- **Data extract**
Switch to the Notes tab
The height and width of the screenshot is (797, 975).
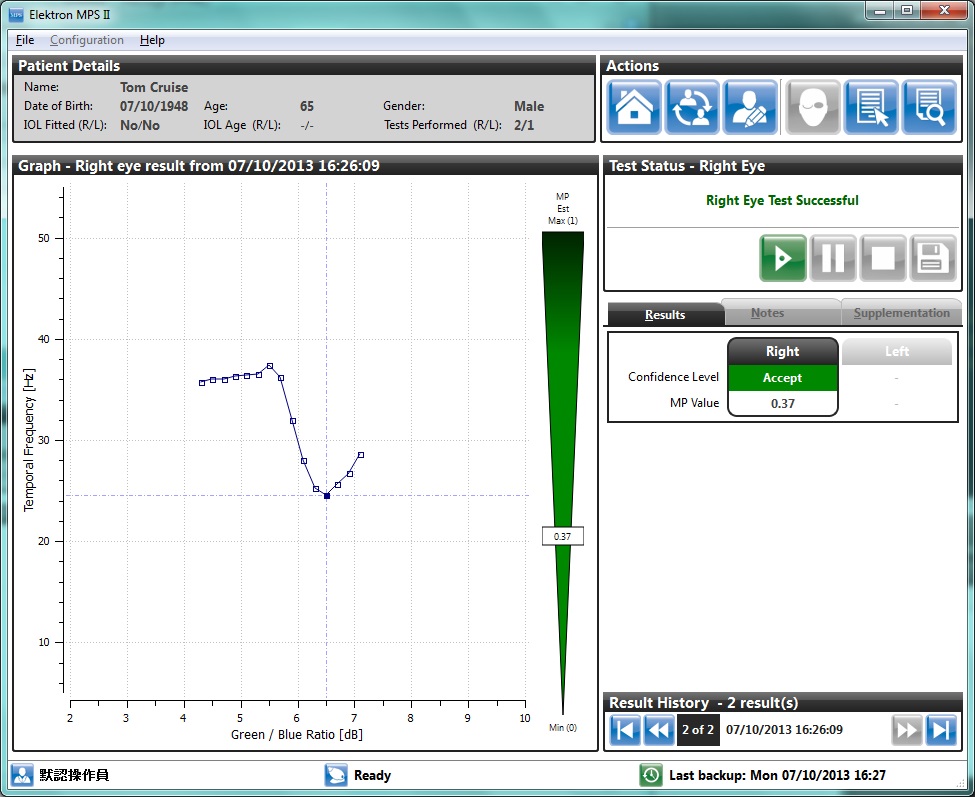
* * *
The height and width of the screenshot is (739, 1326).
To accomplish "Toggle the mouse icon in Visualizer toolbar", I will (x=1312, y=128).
* * *
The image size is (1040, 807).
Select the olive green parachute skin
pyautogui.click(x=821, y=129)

- **Activity**
Repeat, word for word, the lines above between the line holding "Switch to the Notes tab" and the line holding "The height and width of the screenshot is (797, 975).", inclusive; omit everything else.

- **The completed task**
Switch to the Notes tab
The height and width of the screenshot is (797, 975).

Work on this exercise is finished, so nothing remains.